SPYing!...................
I notice that Jeff Bezos doesn’t share his wealth. He’s amassed quite a fortune.
But as a billion dollar Marxist he thinks you should share your wifi.
Comcast already does that. You can opt out.
From each according to ability, to each according to need.
I was a little surprised when the morning newsreader on our local NBC affiliate tv station editorialized on air after reading a story on this subject.
She actually cringed and said, “I don’t like this. Too creepy.”
= ZERO =
And I intend for it to stay that way. I don't need voice control spying on my life.
I have ROKU and my husband wanted a Firestick to go on his TV. I ordered one and installed it. It was way too slow and complicated for him. It has the Alexa voice in the remote. I showed him how good my ROKU works and he said order one of those for him. He loves the ROKU so we gave the Firestick to the granddaughter, after deregistering it of course. I’m glad he made that choice because I don’t trust anything like that from Amazon. The ROKU has more free channels and shows and doesn’t buffer the way the Firestick did. He can also watch live news, weather, etc. on the ROKU without the buffering that he had with the Firestick. We have satellite Internet that has some latency and didn’t like the Firestick on it. I’m glad it worked out that way.
Please, I want to give you money so you can spy on me...
get a small faraday cage.
My question would be encroachment. Would this tax the bandwidth of others and their devices? Such as one having tons of these devices in their home putting an unfair load on those who only have one device and almost no load?
Even those who have none of these devices? How does it keep the guy in between from having his WiFi tapped also creating unapproved access and burden on resources? Will they have the tech to steal resources even without a passkey?
I’ll pass.
Seems like theft of service for Amazon to resell everyone’s Internet that they pay for.
Most sure way to “opt out” is to never “opt in” by having amazon devices on your premises.
My WiFi access point and router offers a feature that lets me limit access by “foreign” devices: MAC filtering. It’s not perfect, but it stops the unsophisticated device user from latching onto my Internet bandwidth. That and a WAP password.
Oh, yeah, I just can’t wait for the knock on the door from some coppers about the kiddie porn being downloaded via my WiFi connection. Yeah, that sounds like a great way to start a day.
In addition, imagine the fun of some local Karen clogging the connection since everyone told her to bugger off with her non-stop polemics.
If I can’t pick and choose who participates, don’t expect me to contribute my private monies.

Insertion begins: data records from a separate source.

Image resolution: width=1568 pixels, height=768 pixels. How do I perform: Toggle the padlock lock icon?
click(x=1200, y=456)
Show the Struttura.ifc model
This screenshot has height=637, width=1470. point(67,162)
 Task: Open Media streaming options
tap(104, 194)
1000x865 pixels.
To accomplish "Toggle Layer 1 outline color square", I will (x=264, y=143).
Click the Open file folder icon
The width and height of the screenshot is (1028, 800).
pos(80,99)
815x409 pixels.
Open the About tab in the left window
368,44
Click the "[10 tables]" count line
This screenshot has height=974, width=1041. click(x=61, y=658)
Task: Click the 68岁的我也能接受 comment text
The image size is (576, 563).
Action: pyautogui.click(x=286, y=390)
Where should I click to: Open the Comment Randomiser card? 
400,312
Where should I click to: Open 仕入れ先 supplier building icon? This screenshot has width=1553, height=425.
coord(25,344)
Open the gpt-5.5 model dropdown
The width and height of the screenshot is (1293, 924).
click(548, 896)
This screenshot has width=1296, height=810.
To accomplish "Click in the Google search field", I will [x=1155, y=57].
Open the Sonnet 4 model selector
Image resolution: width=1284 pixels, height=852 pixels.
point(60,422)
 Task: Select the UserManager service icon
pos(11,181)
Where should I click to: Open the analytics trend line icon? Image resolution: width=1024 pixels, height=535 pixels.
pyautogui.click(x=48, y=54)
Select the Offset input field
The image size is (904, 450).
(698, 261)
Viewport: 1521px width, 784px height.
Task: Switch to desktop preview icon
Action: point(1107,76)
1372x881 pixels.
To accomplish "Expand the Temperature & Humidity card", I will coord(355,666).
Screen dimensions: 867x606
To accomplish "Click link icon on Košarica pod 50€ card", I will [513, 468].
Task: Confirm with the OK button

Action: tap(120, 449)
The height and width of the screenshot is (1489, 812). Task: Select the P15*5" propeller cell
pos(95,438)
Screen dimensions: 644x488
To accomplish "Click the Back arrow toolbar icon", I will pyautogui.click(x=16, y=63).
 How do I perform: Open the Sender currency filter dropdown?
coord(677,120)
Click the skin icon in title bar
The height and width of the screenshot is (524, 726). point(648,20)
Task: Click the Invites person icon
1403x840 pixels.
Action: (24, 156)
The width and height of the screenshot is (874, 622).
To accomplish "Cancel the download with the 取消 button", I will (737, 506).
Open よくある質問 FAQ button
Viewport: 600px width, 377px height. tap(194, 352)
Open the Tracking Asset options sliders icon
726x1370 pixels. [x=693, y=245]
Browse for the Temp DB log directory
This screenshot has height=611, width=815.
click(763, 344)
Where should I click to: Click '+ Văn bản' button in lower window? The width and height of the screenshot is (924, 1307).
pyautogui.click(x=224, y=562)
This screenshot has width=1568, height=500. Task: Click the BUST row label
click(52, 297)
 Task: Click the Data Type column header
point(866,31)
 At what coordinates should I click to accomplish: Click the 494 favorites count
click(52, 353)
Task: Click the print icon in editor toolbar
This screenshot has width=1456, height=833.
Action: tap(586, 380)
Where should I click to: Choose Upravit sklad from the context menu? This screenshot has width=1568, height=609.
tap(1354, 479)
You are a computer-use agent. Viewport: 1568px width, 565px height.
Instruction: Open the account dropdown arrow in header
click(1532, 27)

To be fair... you’re not really sharing your wifi more than the Bluetooth in your Amazon devices. Bluetooth runs on 900 MHz, so the area it covers is MUCH better than the 2.4 GHz or 5 GHz from your wifi. In tight neighborhoods with quarter acre or smaller plots, this makes for a substantial mesh network. In rural areas, this won’t be very effective.
Still, fsck Amazon, esp. for making this an opt out vs. opt in product offering. No more Amazon devices in my home.
I don't have Alexa, so I need do nothing.
Why anyone would even entertain the idea of putting one of these spy devices in their homes escapes me.
I built my own home automation system based on Linux, using open source, with no 3rd party interface devices attached like Google, Amazon, Apple, etc. Top it off with encryption, VPN access, and simple commonsense security protocols, and these nitwits will need to work at it a bit to get in.
It’s not impossible to penetrate, but certainly difficult outside of state-sponsored hackers.
People should avoid these devices like the plague that they are.
The gist:
According to The Verge, users can disable “Amazon Sidewalk” by going into the setting section in their Amazon Alexa app. Users can also disable the feature in the Ring app by going into the Control Center and selecting “Sidewalk,” the outlet reported.